THE DATA START

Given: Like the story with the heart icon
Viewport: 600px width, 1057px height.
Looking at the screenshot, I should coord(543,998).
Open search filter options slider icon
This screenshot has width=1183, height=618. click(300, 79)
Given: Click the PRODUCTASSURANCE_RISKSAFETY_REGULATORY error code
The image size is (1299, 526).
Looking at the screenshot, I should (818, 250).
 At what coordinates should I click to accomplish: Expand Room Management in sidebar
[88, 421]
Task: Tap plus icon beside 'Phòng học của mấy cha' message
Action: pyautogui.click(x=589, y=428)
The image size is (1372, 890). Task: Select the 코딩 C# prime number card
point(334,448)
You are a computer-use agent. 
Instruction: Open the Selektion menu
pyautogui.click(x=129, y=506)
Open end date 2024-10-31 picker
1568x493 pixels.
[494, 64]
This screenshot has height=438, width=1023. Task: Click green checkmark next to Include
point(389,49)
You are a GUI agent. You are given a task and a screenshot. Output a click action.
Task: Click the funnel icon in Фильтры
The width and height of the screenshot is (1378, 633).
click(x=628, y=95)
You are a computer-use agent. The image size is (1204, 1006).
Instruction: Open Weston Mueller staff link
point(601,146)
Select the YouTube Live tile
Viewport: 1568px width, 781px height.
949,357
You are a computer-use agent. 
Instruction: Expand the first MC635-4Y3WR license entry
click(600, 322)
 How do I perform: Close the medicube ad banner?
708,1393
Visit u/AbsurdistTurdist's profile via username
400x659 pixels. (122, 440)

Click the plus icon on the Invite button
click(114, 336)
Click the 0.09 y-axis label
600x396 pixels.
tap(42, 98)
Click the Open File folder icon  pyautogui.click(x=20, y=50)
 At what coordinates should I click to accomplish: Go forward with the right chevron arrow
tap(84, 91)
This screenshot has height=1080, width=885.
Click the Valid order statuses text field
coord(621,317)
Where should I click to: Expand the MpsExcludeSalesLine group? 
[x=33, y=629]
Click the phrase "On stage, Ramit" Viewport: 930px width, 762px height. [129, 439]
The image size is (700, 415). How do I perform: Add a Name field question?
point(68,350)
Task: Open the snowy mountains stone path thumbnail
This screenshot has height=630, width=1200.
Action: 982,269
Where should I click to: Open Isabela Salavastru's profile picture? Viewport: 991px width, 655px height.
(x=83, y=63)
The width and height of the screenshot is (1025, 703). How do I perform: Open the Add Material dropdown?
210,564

THE DATA END

**DIRECTIONS FOR THIS TASK:**
Copy the records above exactly, please, but only from the first line through the line containing "Given: Click the".

**EXERCISE ANSWER:**
Given: Like the story with the heart icon
Viewport: 600px width, 1057px height.
Looking at the screenshot, I should coord(543,998).
Open search filter options slider icon
This screenshot has width=1183, height=618. click(300, 79)
Given: Click the PRODUCTASSURANCE_RISKSAFETY_REGULATORY error code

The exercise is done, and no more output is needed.